TASK REQUIREMENTS:
Among the lines below, restate word for word only those from the line with "The image size is (591, 355)." through the line with "Click the Google", with both end lines kept.

Stored entries:
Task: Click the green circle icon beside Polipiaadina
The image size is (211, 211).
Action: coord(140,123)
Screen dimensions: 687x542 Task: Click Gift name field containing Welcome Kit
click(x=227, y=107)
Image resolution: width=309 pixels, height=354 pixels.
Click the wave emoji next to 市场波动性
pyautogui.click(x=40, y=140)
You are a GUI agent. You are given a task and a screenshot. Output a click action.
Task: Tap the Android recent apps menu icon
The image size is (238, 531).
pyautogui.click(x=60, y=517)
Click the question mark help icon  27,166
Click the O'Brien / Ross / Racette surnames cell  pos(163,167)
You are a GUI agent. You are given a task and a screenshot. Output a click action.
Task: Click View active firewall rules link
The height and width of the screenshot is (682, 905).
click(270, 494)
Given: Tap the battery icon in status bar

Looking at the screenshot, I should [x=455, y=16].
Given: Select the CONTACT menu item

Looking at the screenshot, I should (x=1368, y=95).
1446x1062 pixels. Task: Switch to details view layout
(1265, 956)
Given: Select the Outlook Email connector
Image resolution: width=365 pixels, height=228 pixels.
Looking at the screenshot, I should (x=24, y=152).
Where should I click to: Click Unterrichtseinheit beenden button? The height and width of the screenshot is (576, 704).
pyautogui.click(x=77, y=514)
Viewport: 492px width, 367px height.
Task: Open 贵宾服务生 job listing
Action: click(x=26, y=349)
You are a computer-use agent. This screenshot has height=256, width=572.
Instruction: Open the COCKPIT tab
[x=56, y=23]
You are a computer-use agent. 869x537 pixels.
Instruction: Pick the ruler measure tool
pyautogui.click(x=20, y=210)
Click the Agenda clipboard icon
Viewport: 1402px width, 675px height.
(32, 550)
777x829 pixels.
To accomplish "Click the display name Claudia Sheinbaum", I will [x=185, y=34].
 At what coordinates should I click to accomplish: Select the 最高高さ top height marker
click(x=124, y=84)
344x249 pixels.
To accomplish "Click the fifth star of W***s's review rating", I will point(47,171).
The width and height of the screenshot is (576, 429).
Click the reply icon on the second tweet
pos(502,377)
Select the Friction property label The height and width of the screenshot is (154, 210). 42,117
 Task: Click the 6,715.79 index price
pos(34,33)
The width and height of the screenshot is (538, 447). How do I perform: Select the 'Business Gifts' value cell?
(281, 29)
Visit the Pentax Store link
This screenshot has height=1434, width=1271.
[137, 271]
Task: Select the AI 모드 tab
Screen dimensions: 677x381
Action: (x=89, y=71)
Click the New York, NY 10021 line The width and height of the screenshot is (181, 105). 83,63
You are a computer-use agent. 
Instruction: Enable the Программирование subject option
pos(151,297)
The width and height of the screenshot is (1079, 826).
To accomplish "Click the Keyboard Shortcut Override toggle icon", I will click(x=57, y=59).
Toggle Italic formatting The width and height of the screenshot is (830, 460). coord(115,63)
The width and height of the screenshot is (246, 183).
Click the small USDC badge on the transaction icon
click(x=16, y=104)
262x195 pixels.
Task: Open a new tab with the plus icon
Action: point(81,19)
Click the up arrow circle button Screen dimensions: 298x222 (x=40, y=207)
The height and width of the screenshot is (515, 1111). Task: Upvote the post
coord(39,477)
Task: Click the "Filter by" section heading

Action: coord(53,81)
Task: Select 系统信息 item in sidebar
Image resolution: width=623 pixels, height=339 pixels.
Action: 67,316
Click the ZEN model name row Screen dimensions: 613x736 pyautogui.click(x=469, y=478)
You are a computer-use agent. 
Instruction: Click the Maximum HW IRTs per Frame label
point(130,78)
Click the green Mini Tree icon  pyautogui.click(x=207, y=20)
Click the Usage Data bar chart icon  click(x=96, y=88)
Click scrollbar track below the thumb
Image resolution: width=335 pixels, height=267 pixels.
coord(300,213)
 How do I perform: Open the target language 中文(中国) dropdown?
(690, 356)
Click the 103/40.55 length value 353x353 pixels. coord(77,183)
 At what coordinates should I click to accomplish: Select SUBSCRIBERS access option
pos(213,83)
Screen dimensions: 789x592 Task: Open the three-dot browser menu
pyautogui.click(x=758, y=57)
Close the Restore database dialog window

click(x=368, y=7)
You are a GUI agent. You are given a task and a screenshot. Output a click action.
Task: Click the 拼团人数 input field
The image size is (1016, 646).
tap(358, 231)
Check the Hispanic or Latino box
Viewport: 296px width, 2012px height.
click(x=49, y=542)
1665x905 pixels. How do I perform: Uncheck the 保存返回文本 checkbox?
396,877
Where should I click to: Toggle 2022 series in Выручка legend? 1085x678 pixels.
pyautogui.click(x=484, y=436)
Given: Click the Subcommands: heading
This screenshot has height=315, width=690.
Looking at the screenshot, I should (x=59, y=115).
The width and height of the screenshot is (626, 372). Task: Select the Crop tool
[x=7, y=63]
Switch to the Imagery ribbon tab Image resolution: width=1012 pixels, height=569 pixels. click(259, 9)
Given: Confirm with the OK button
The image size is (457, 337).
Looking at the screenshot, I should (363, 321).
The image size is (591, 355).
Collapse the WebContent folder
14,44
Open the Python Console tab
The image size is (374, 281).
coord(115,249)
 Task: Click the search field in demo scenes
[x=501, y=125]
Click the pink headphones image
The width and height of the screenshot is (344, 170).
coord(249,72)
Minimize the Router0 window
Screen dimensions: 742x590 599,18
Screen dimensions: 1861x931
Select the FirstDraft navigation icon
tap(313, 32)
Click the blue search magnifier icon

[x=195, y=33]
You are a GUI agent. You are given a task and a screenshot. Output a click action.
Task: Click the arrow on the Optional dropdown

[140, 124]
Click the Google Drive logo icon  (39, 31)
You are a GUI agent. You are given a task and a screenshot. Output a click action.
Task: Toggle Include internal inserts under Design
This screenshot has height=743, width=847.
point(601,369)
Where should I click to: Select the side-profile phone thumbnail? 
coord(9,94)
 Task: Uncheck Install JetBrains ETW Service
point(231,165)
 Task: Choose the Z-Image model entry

RESPONSE AREA:
The image size is (591, 355).
Collapse the WebContent folder
14,44
Open the Python Console tab
The image size is (374, 281).
coord(115,249)
 Task: Click the search field in demo scenes
[x=501, y=125]
Click the pink headphones image
The width and height of the screenshot is (344, 170).
coord(249,72)
Minimize the Router0 window
Screen dimensions: 742x590 599,18
Screen dimensions: 1861x931
Select the FirstDraft navigation icon
tap(313, 32)
Click the blue search magnifier icon

[x=195, y=33]
You are a GUI agent. You are given a task and a screenshot. Output a click action.
Task: Click the arrow on the Optional dropdown

[140, 124]
Click the Google Drive logo icon  (39, 31)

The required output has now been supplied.